Print each entry word for word without images.
-=-=-=-=-
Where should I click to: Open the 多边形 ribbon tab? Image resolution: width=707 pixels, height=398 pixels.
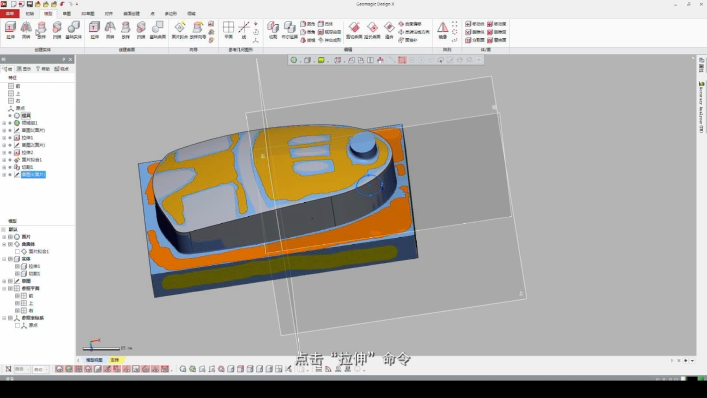click(170, 14)
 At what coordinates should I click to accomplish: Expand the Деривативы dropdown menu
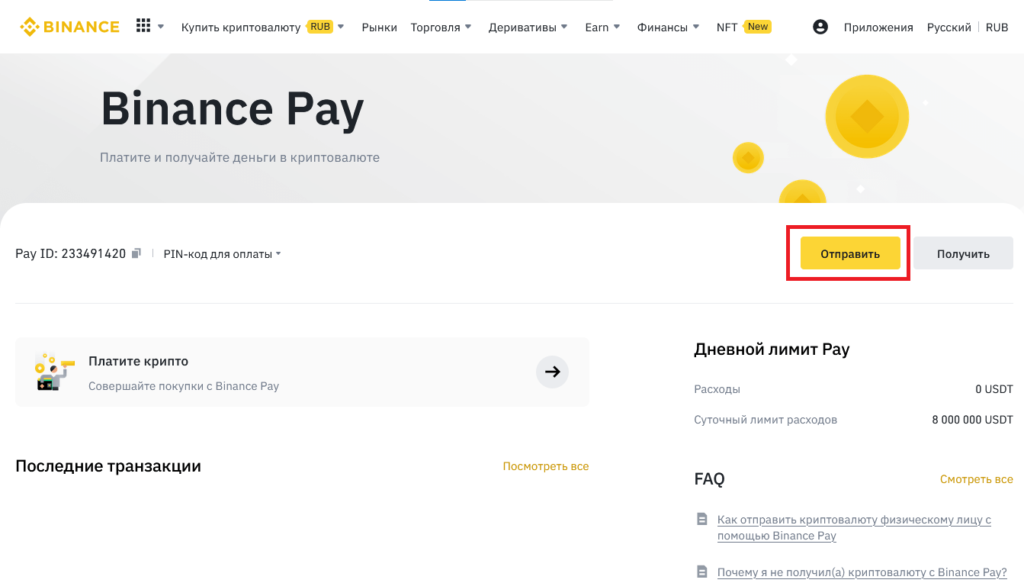pos(528,27)
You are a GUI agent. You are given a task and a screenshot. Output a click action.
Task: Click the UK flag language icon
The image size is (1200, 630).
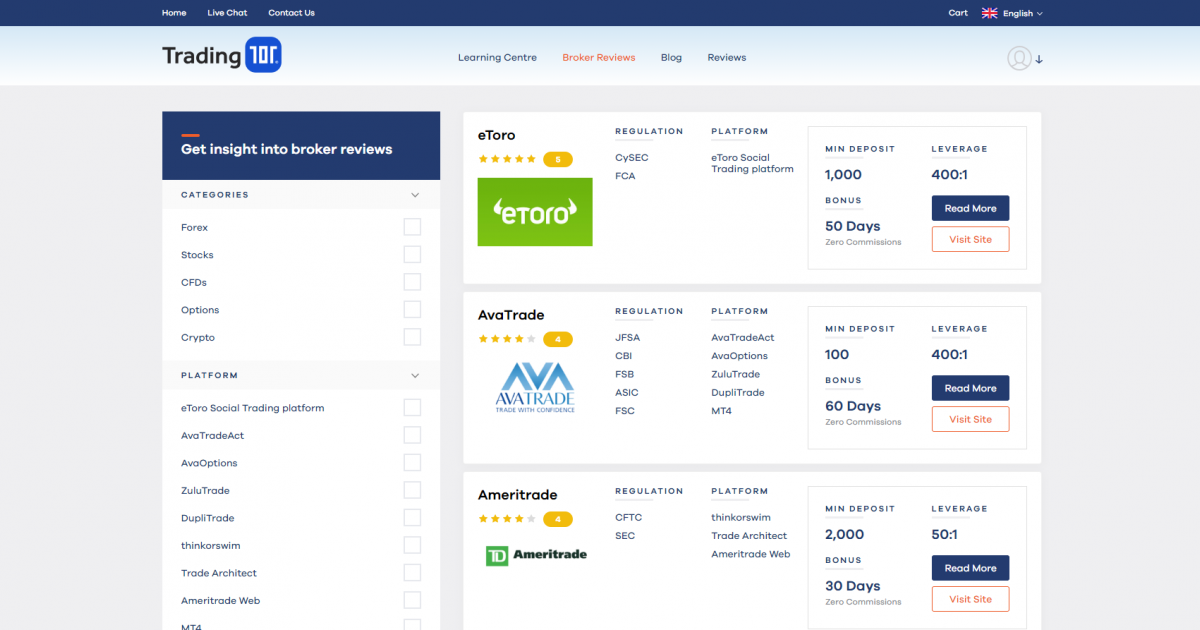[x=990, y=13]
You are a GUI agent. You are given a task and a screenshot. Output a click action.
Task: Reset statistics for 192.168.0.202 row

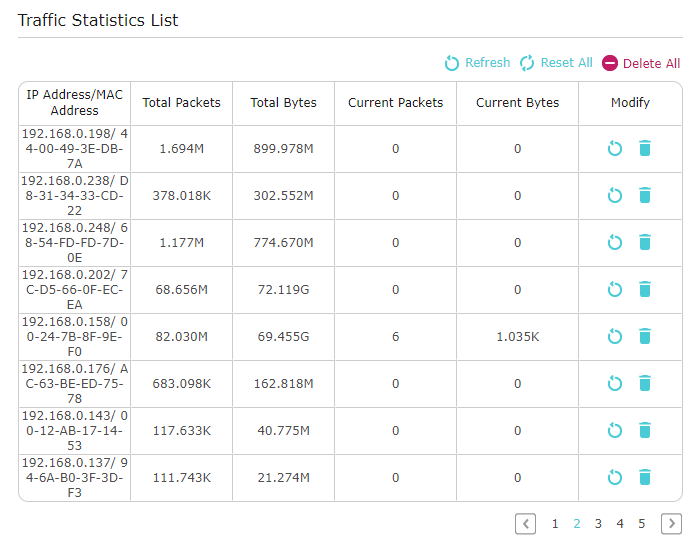click(x=615, y=289)
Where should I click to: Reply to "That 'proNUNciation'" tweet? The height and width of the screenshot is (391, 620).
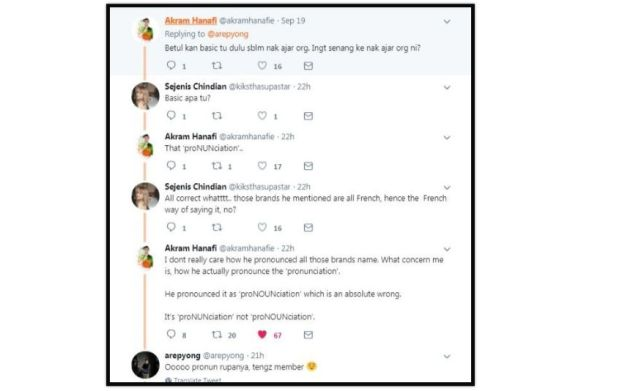[x=171, y=165]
-=-=-=-=-
| Answer box |
Where should I click to: Open the 多边形 ribbon tab? Image resolution: width=707 pixels, height=398 pixels.
click(170, 14)
 At what coordinates should I click to accomplish: Expand the Деривативы dropdown menu
pos(528,27)
You are a GUI agent. You are given a task and a screenshot. Output a click action.
Task: Click the UK flag language icon
The image size is (1200, 630).
[x=990, y=13]
You are a GUI agent. You are given a task and a screenshot. Output a click action.
Task: Reset statistics for 192.168.0.202 row

click(x=615, y=289)
Where should I click to: Reply to "That 'proNUNciation'" tweet? The height and width of the screenshot is (391, 620).
[x=171, y=165]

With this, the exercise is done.